▶ Available data
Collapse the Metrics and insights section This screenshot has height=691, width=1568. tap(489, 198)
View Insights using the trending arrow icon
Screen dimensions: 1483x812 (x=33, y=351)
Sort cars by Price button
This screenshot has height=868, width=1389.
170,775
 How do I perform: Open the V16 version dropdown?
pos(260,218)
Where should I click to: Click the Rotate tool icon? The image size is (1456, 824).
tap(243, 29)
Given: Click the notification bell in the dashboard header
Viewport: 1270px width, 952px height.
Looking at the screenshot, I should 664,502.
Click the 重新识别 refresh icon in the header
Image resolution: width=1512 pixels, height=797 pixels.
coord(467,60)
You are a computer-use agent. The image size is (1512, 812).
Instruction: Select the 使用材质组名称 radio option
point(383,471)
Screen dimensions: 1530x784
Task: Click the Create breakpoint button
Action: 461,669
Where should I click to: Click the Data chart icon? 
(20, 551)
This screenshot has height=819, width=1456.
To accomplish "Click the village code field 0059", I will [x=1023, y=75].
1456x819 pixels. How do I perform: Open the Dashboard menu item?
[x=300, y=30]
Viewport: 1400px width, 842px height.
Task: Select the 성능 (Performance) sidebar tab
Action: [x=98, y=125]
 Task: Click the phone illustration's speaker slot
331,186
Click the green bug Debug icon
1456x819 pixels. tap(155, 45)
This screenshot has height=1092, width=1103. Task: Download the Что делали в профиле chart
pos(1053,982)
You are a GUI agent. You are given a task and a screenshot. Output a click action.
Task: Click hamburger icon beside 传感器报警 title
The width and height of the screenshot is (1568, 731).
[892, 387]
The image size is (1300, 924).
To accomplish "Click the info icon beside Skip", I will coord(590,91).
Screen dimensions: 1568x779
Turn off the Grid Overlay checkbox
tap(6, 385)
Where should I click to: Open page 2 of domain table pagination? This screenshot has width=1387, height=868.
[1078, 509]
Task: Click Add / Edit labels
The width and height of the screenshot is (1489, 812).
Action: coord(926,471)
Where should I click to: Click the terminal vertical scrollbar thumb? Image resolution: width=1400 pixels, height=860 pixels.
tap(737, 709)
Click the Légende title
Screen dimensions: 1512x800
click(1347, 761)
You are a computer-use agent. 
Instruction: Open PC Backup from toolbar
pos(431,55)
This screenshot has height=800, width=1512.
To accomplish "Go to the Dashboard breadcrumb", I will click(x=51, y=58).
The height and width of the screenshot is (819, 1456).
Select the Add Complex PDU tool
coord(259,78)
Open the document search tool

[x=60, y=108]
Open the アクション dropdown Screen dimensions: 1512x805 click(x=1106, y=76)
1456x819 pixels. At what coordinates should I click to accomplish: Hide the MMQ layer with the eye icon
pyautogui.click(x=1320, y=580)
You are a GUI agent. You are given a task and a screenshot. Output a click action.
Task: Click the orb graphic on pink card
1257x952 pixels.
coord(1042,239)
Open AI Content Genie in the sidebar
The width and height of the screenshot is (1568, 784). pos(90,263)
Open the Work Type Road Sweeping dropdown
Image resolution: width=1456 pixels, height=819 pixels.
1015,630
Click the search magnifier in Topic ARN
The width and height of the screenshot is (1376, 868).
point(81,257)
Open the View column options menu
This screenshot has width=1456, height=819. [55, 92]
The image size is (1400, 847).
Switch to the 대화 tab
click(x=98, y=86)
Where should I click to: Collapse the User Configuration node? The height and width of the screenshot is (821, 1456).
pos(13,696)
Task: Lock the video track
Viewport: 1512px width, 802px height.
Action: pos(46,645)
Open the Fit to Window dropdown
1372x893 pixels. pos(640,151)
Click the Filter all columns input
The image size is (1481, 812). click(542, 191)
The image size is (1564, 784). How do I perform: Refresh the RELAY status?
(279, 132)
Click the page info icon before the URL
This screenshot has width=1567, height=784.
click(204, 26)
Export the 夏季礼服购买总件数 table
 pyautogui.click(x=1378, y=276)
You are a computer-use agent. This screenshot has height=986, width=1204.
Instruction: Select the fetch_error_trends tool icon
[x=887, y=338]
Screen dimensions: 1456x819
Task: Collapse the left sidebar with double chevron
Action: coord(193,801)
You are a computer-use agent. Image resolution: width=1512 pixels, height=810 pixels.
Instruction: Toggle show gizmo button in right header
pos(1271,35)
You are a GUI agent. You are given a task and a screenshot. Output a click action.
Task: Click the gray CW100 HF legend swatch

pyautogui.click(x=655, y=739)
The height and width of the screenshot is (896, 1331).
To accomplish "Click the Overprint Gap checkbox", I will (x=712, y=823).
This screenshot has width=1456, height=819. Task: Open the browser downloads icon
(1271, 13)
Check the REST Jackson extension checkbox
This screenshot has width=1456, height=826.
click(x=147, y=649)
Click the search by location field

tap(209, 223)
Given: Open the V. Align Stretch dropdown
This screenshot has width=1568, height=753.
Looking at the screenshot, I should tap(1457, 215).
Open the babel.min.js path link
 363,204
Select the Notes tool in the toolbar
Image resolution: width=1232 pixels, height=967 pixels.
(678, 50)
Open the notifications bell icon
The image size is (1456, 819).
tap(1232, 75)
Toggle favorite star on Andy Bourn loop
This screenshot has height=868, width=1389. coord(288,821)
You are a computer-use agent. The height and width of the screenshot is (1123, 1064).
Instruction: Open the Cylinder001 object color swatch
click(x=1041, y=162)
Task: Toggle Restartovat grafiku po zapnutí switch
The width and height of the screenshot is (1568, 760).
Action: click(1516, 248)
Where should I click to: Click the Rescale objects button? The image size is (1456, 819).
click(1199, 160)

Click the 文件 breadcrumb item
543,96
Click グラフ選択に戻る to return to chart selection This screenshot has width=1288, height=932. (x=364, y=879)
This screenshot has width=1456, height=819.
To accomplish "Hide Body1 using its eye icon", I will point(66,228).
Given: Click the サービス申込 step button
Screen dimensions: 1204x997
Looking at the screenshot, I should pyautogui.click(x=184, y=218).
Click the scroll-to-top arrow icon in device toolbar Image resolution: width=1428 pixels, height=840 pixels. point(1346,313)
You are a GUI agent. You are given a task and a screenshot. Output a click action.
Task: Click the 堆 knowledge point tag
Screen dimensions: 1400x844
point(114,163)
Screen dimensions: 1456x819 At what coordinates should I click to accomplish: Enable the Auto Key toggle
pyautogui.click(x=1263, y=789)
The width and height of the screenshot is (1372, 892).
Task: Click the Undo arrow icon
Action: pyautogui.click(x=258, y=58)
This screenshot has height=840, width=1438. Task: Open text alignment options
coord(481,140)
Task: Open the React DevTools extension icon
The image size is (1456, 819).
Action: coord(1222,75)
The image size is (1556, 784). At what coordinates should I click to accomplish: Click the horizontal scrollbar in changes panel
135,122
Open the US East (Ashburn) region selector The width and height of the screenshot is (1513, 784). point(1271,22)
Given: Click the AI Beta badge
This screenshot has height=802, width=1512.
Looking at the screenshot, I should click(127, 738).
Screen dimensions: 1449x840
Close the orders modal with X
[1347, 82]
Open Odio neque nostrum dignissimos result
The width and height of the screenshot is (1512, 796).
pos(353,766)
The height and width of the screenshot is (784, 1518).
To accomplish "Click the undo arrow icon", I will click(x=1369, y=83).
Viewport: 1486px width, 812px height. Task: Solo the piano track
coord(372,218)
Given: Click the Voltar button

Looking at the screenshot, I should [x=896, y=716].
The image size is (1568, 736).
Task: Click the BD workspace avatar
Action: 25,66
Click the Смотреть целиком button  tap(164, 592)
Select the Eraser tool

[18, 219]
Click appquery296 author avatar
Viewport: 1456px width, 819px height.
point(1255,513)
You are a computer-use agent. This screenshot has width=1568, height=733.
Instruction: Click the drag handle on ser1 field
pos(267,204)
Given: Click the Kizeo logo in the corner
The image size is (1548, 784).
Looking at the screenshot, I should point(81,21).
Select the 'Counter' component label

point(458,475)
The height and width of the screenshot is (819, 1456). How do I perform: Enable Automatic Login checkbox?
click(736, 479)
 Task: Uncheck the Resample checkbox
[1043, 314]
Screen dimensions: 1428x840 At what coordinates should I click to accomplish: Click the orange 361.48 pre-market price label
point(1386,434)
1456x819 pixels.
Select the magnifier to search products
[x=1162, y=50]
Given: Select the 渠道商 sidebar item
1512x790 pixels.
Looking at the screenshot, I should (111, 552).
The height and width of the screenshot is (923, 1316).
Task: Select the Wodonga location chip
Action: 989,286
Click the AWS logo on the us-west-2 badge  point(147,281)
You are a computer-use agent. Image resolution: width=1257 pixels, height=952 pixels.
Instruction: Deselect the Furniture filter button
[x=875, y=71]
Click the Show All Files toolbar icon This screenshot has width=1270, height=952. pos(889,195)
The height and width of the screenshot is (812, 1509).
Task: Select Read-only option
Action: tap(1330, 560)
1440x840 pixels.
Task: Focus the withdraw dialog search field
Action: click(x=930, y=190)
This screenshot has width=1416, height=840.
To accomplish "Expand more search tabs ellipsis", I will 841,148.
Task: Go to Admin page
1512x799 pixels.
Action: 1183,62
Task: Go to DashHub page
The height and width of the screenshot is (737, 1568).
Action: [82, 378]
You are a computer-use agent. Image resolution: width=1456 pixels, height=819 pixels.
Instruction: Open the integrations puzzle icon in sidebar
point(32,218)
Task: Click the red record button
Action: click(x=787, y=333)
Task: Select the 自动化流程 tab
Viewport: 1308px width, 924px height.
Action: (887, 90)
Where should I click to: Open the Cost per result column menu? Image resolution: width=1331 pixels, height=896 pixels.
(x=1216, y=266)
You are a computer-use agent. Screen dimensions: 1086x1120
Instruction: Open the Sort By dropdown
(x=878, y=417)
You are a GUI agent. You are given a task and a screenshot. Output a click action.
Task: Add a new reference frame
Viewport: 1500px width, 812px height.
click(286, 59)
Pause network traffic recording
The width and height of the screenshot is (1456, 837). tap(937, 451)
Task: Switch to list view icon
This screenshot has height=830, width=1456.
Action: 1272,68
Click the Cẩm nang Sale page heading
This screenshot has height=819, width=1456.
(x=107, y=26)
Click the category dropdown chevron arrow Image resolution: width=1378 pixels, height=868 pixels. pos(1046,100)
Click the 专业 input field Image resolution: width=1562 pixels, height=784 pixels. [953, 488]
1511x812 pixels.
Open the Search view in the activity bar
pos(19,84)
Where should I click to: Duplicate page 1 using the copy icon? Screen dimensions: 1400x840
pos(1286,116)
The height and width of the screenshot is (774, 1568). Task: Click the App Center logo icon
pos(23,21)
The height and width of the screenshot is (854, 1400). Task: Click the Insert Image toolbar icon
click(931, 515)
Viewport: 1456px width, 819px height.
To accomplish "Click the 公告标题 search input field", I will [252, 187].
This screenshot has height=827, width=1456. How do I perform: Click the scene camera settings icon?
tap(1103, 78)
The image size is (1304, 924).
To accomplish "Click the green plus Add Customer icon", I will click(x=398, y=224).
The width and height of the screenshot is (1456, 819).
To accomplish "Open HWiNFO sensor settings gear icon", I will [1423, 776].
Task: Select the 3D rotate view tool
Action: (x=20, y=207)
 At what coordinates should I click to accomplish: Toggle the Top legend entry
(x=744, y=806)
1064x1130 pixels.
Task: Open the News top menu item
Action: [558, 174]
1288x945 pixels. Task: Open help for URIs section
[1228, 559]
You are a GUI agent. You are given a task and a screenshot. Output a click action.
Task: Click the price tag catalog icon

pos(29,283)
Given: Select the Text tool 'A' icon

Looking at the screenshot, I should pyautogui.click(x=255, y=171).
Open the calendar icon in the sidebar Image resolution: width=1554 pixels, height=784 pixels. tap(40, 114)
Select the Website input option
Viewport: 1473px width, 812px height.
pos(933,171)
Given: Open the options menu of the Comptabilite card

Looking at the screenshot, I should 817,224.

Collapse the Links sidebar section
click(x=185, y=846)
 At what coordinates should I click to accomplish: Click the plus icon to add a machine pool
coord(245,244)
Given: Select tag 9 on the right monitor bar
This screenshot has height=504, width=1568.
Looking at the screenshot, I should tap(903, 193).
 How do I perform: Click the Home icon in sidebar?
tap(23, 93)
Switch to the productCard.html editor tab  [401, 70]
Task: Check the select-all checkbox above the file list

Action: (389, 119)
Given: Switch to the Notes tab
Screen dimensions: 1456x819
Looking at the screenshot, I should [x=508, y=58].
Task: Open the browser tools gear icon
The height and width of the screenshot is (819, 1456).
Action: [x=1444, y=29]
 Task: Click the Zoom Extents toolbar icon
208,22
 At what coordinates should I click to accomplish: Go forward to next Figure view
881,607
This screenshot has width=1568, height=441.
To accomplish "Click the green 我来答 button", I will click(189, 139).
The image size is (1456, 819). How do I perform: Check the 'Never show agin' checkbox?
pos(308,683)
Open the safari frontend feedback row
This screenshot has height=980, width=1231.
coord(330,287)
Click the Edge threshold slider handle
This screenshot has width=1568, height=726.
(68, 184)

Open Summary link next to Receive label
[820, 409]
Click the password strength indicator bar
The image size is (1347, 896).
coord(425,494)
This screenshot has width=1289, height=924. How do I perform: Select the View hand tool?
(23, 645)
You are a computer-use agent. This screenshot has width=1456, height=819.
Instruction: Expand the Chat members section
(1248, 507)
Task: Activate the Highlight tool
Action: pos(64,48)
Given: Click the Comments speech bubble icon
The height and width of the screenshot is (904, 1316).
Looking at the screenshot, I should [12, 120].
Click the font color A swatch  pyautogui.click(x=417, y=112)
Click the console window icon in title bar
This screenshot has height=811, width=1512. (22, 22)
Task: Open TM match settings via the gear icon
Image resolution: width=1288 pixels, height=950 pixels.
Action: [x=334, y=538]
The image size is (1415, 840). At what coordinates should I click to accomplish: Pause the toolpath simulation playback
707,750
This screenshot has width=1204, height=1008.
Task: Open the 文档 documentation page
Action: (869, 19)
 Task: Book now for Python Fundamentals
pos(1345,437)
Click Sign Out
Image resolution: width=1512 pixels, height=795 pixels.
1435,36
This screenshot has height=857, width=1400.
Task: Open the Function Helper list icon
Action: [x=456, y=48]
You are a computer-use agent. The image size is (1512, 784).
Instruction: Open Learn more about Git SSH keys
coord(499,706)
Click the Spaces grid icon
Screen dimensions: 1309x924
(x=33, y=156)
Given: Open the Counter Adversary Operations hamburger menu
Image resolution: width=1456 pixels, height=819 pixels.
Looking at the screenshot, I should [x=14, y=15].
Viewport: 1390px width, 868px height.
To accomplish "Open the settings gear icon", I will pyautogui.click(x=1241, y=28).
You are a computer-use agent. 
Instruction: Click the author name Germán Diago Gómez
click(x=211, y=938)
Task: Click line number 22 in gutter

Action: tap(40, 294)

▶ Instructions to follow
Among the records above, a stretch begins at the line containing "Given: Switch to the Notes tab" and ends at the line containing "Given: Click the Comments speech bubble icon". Restate that stretch word for word, and nothing else.

▶ Solution to the problem
Given: Switch to the Notes tab
Screen dimensions: 1456x819
Looking at the screenshot, I should [x=508, y=58].
Task: Open the browser tools gear icon
The height and width of the screenshot is (819, 1456).
Action: [x=1444, y=29]
 Task: Click the Zoom Extents toolbar icon
208,22
 At what coordinates should I click to accomplish: Go forward to next Figure view
881,607
This screenshot has width=1568, height=441.
To accomplish "Click the green 我来答 button", I will click(189, 139).
The image size is (1456, 819). How do I perform: Check the 'Never show agin' checkbox?
pos(308,683)
Open the safari frontend feedback row
This screenshot has height=980, width=1231.
coord(330,287)
Click the Edge threshold slider handle
This screenshot has width=1568, height=726.
(68, 184)

Open Summary link next to Receive label
[820, 409]
Click the password strength indicator bar
The image size is (1347, 896).
coord(425,494)
This screenshot has width=1289, height=924. How do I perform: Select the View hand tool?
(23, 645)
You are a computer-use agent. This screenshot has width=1456, height=819.
Instruction: Expand the Chat members section
(1248, 507)
Task: Activate the Highlight tool
Action: pos(64,48)
Given: Click the Comments speech bubble icon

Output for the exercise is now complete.